上記の func 関数が呼ばれる度に第 1 引数(レジスタ RDI) の値を出力するデバッグを行う。

まず、func のアドレスを確認。

$ nm sample | grep func
00000000004004d8 T func

func のアドレスは 0x00000000004004d8 。

プログラムを実行。

$ ./sample
hello, world: 1
hello, world: 2
hello, world: 3
hello, world: 4
hello, world: 5
hello, world: 6
...<略>

PID, アドレスを指定してこの簡易デバッガを実行してみる。

$ ps -ef | grep sample
hashi    21250 32254  0 17:33 pts/2    00:00:00 ./sample

$ ./ptrace_demo 21250 0x00000000004004d8
Breakpoint at 0x4004d8.
Continuing.
Breakpoint.
arg 1: 27
Breakpoint at 0x4004d8.
Continuing.
Breakpoint.
arg 1: 28
Breakpoint at 0x4004d8.
Continuing.
Breakpoint.
arg 1: 29
Breakpoint at 0x4004d8.
Continuing.
Breakpoint.
...<略>

func でブレイクして、第 1 引数(レジスタ RDI) の値が出力できている。

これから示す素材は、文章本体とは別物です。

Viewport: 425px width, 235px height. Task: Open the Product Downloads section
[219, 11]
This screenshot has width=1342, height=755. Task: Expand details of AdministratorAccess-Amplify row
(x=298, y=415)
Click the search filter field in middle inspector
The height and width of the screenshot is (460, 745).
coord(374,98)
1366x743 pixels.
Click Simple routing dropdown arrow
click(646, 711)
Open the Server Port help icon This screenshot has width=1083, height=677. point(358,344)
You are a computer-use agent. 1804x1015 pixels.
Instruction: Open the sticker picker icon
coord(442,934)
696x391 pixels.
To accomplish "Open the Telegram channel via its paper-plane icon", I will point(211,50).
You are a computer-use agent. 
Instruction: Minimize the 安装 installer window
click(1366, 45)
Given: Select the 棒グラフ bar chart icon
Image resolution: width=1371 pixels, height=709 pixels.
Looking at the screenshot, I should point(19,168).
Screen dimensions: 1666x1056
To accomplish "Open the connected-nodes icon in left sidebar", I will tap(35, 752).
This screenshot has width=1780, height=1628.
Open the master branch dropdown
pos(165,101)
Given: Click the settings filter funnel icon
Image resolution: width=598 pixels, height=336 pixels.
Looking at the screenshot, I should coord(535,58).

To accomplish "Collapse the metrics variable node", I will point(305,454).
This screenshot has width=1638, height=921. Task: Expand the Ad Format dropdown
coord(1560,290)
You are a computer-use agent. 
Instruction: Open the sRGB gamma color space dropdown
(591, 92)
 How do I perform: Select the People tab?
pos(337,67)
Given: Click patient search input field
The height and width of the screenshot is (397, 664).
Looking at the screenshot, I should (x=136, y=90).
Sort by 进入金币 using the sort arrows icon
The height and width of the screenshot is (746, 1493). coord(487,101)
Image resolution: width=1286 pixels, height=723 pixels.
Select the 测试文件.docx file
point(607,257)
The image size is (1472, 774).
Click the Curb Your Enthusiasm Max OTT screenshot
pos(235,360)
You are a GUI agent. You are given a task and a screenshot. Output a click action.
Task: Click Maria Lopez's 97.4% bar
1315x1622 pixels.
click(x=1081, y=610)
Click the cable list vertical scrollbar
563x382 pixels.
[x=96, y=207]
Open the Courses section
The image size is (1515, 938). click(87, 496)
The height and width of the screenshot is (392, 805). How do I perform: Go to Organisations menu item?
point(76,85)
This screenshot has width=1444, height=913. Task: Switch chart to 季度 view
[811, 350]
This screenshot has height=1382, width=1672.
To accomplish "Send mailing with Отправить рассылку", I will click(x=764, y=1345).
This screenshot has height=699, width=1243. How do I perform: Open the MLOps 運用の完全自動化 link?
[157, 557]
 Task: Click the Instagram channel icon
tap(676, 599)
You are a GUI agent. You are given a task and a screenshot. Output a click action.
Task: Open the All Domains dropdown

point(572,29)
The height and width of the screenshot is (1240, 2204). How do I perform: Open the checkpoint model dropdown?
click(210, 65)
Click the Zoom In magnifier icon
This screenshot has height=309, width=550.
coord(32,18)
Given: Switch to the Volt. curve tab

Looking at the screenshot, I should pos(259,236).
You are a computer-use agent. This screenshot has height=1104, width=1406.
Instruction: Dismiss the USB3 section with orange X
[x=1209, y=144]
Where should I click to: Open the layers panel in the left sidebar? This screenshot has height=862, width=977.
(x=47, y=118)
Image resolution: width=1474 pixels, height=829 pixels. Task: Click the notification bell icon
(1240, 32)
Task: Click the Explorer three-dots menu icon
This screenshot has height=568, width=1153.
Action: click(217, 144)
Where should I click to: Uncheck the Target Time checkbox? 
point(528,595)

止めるときは同じディレクトリに quit という名前のファイルを作れば、デタッチしてデバッグ終了する。

$ touch quit

GDB で実行した場合

上述の方法で GDB で以下のようにしたときと同じようにデバッグすることができた。

$ gdb ./sample 21250
(gdb) b func
Breakpoint 1 at 0x4004dc
(gdb) command
Type commands for when breakpoint 1 is hit, one per line.
End with a line saying just "end".
>p $rdi
>c
>end
(gdb) c
Continuing.

Breakpoint 1, 0x00000000004004dc in func ()
$1 = 27

Breakpoint 1, 0x00000000004004dc in func ()
$2 = 28

Breakpoint 1, 0x00000000004004dc in func ()
$3 = 29

...<略>

ptrace を使用したデバッガを作るとで GDB より柔軟に情報採取をすることも可能になる。